Last week during skiing holidays I saw a popular scientific program on animal intelligence in the evening, and they presented something like the Lynn-Miller-Rushton cold winter theory! Birds (chickadees) living in Alaska have bigger brains and are more intelligent than birds living in Kansas! This is an independent very valuable support for the cold winter theory on intelligence.

Links to the relevant papers in Emil Kirkegaard’s post.

In general, therefore, it seems best to focus on animals that tackle the cold winter problem head-on instead of avoiding it somehow (migrate, hibernate, or single-year lifespans). Among birds, the smartest birds are of the Corvidae family — in particular crows, ravens and magpies — and they generally don’t migrate in the winter. Of the non-Corvidae, I think the smartest birds are some of the parrot species. These also often don’t migrate.
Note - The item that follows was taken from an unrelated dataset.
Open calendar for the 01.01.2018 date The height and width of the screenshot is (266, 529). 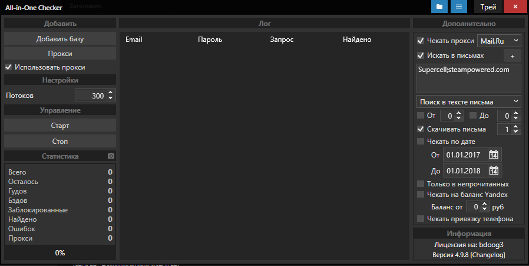(494, 171)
As Lazy Glossophiliac points out, yet another bullseye for folk stereotypes: “Fascinating that Corvidae would be the smartest birds because stereotypically it’s ravens. Well, and owls.

Someone should do a meta-study of IQ or r/K-selection differences across the animal kingdom for suitable species – span many latitudes; don’t sidestep the cold winters problem; haven’t been artificially selected by humans – to ascertain whether CWT really is universal.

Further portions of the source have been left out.